Elon Musk's SpaceX is preparing to make its stock-market debut on the Nasdaq this week under the ticker SPCX, in an offering that would rank as the largest initial public offering in history. The company is targeting a valuation of about $1.75 trillion and a raise of up to $75 billion, which would eclipse Saudi Aramco's 2019 listing as the biggest IPO ever recorded.
The flotation caps a frantic stretch for the largest names in space and artificial intelligence, coming days after OpenAI confidentially filed for an IPO and roughly a week after Anthropic filed at a $965 billion valuation. SpaceX would dwarf both, reflecting investor appetite for the dominant launch provider and the satellite-internet business built on top of it.
Most of SpaceX's value is tied to Starlink, the satellite broadband network that now serves more than 12 million subscribers across some 160 countries and accounts for a majority of company revenue. SpaceX reported 2025 revenue of $18.7 billion, up 33% from the prior year, though it also posted a net loss of $4.9 billion as it pours cash into Starlink's expansion and its Starship rocket programme.

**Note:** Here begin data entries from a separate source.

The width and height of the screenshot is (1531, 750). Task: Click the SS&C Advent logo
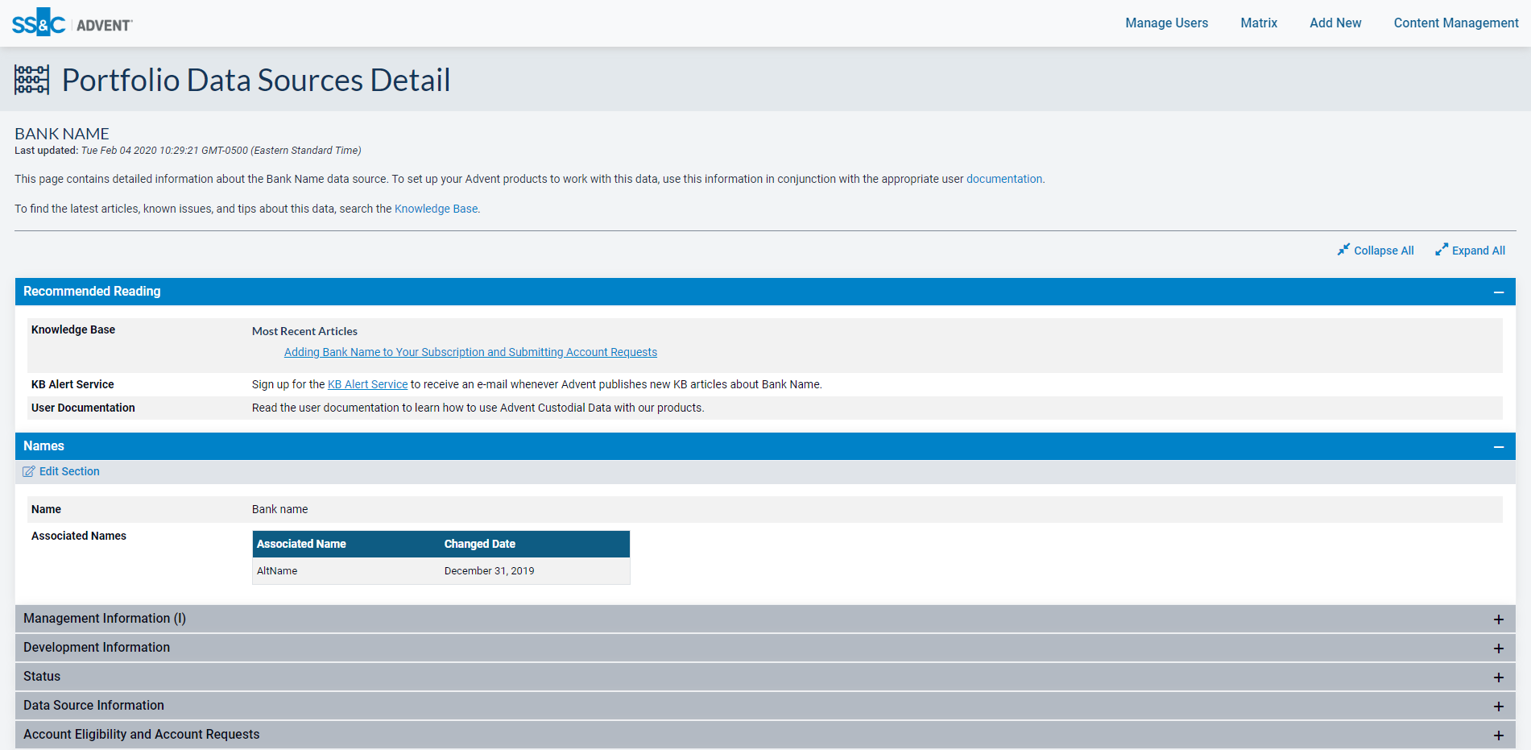click(x=71, y=23)
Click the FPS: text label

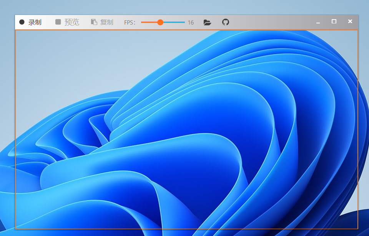(130, 23)
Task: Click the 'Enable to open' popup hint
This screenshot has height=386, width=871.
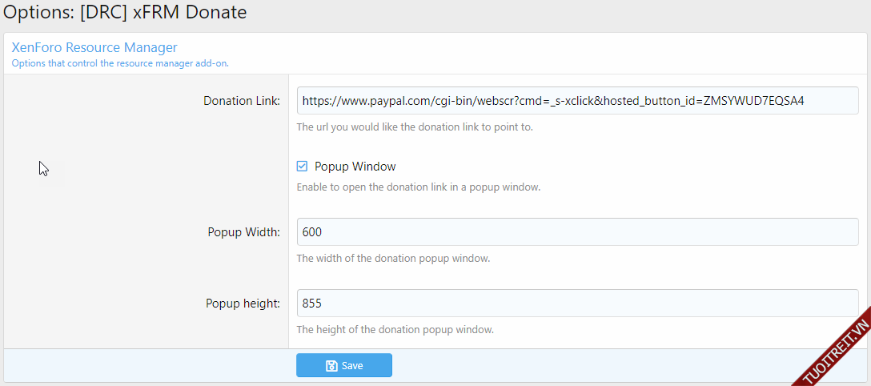Action: point(418,187)
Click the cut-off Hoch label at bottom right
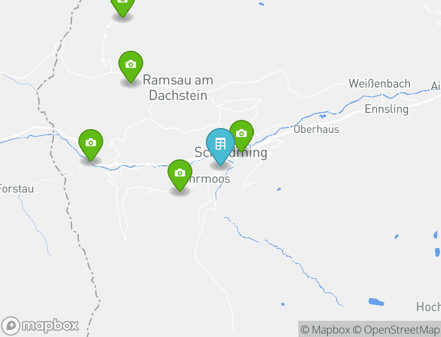 tap(429, 307)
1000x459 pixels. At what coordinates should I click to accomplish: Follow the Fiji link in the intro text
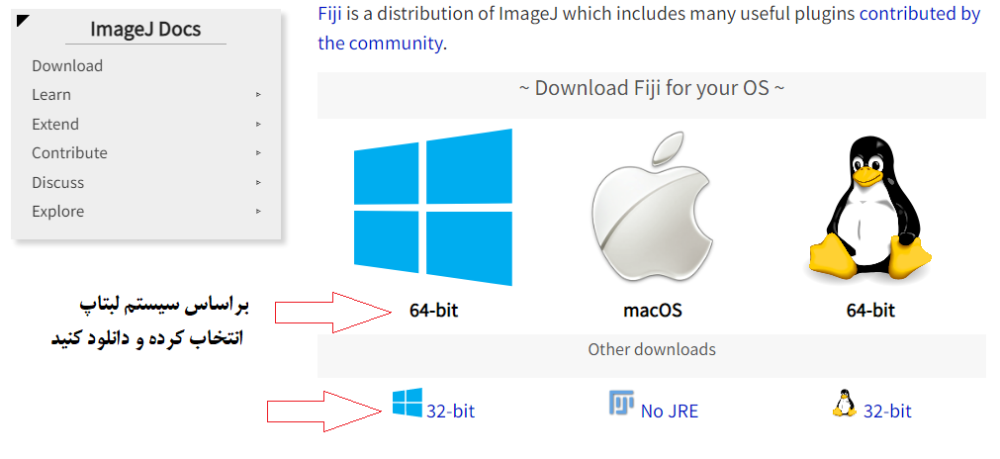(331, 14)
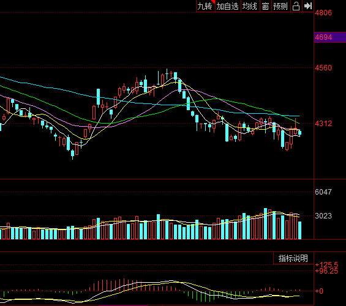Click the 4312 price axis label
The height and width of the screenshot is (306, 346).
point(323,124)
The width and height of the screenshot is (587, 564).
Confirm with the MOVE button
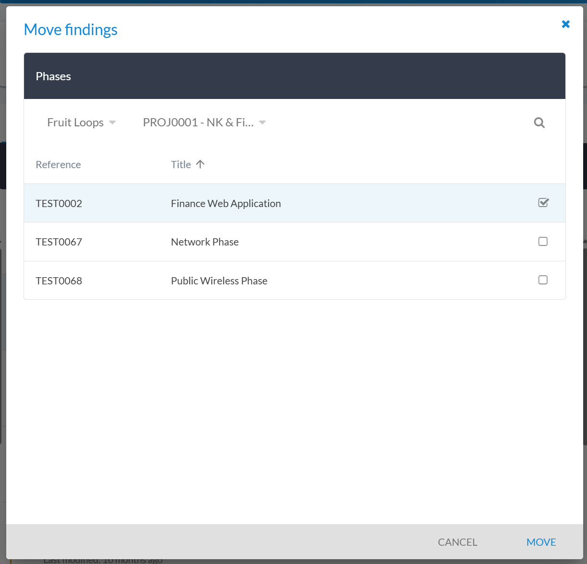541,542
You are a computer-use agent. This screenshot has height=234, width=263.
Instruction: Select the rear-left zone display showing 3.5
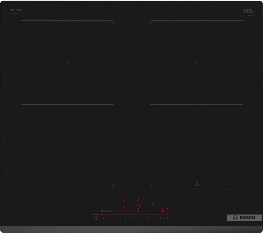125,199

Not everyone is convinced the price is justified. Morningstar analysts estimated SpaceX's fair value at about $780 billion using a discounted cash-flow model, roughly 48% below its most recent private valuation, and said investors would likely be able to buy the stock more cheaply after the debut. "We think the company has been significantly overvalued," the firm wrote.
Musk is also said to be reshaping how the shares are distributed, weighing an allocation of as much as 30% of the offering to retail investors, far above the 5% to 10% typically reserved for individuals. That would hand small shareholders an unusually large slice of one of the most closely watched listings in years.
A successful debut would deliver an enormous paper windfall to Musk, who holds a controlling stake, and would give public investors their first direct entry into a company that has reshaped the launch industry and the economics of getting to orbit. SpaceX flies the bulk of the world's commercial and government payloads and has been central to the U.S. military's space ambitions.
The listing arrives against a choppy market backdrop, with technology and chip shares whipsawing on questions about AI valuations and lingering geopolitical risk from the conflict between Israel and Iran. How SpaceX trades in its first sessions will be read closely as a barometer of demand for the wave of mega-cap technology offerings now lining up behind it.